CONSIGNE> Recopiez à l'identique l'intégralité de l'article sur le blocus du Haut-Karabakh.

Menu Close

Vers un exode forcé des Arméniens du Haut-Karabakh ?

Un manifestant arménien face à des soldats russes
Un manifestant arménien se tient face aux forces de maintien de la paix russes qui bloquent une route à l’extérieur de Stepanakert. Ce ne sont pas les Russes mais les Azerbaïdjanais qui imposent le blocus du Haut-Karabakh, mais les troupes de Moscou ne font pas grand-chose pour y mettre fin. Davit Ghahramanyan/AFP

Depuis le 12 décembre 2022, les 120 000 habitants du Haut-Karabakh (ou Artsakh selon la terminologie arménienne), enclave arménienne située à l’intérieur de l’Azerbaïdjan mais échappant partiellement à son contrôle, sont coupés du reste du monde.

À travers le déploiement de prétendus éco-activistes, Bakou bloque le corridor de Latchine, unique route reliant le Haut-Karabakh à l’Arménie. Seuls les voitures du Comité international de la Croix-Rouge (CICR) et les convois des forces de maintien de la paix russes sont autorisés à emprunter la route, ce qui permet d’assurer un degré minimal d’approvisionnement de l’enclave.

Malgré les appels toujours plus nombreux à débloquer la route, lancés notamment par le Parlement européen et appuyés dorénavant par une ordonnance de la Cour internationale de Justice de La Haye, Bakou ne semble nullement décidé à lever le blocus. Ayant initialement prétexté l’inquiétude écologique du fait de l’exploitation de champs miniers au Haut-Karabakh, l’Azerbaïdjan a ensuite mobilisé toutes sortes de justifications allant de l’accusation de transport illégal d’armes à l’affirmation que ce sont les autorités du Haut-Karabakh elles-mêmes qui gardent leur population en otage.

DONNÉES AFFICHÉES>
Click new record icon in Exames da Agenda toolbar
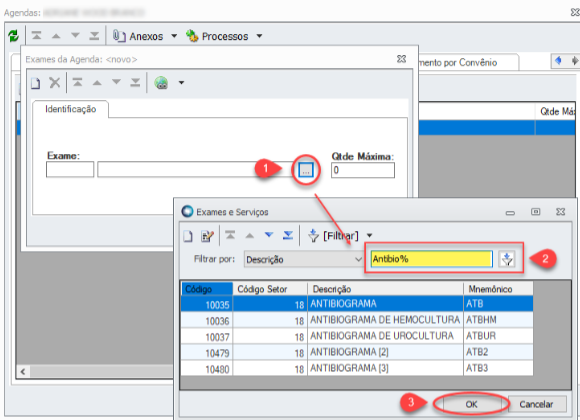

RÉPONSE ATTENDUE>
Menu Close

Vers un exode forcé des Arméniens du Haut-Karabakh ?

Un manifestant arménien face à des soldats russes
Un manifestant arménien se tient face aux forces de maintien de la paix russes qui bloquent une route à l’extérieur de Stepanakert. Ce ne sont pas les Russes mais les Azerbaïdjanais qui imposent le blocus du Haut-Karabakh, mais les troupes de Moscou ne font pas grand-chose pour y mettre fin. Davit Ghahramanyan/AFP

Depuis le 12 décembre 2022, les 120 000 habitants du Haut-Karabakh (ou Artsakh selon la terminologie arménienne), enclave arménienne située à l’intérieur de l’Azerbaïdjan mais échappant partiellement à son contrôle, sont coupés du reste du monde.

À travers le déploiement de prétendus éco-activistes, Bakou bloque le corridor de Latchine, unique route reliant le Haut-Karabakh à l’Arménie. Seuls les voitures du Comité international de la Croix-Rouge (CICR) et les convois des forces de maintien de la paix russes sont autorisés à emprunter la route, ce qui permet d’assurer un degré minimal d’approvisionnement de l’enclave.

Malgré les appels toujours plus nombreux à débloquer la route, lancés notamment par le Parlement européen et appuyés dorénavant par une ordonnance de la Cour internationale de Justice de La Haye, Bakou ne semble nullement décidé à lever le blocus. Ayant initialement prétexté l’inquiétude écologique du fait de l’exploitation de champs miniers au Haut-Karabakh, l’Azerbaïdjan a ensuite mobilisé toutes sortes de justifications allant de l’accusation de transport illégal d’armes à l’affirmation que ce sont les autorités du Haut-Karabakh elles-mêmes qui gardent leur population en otage.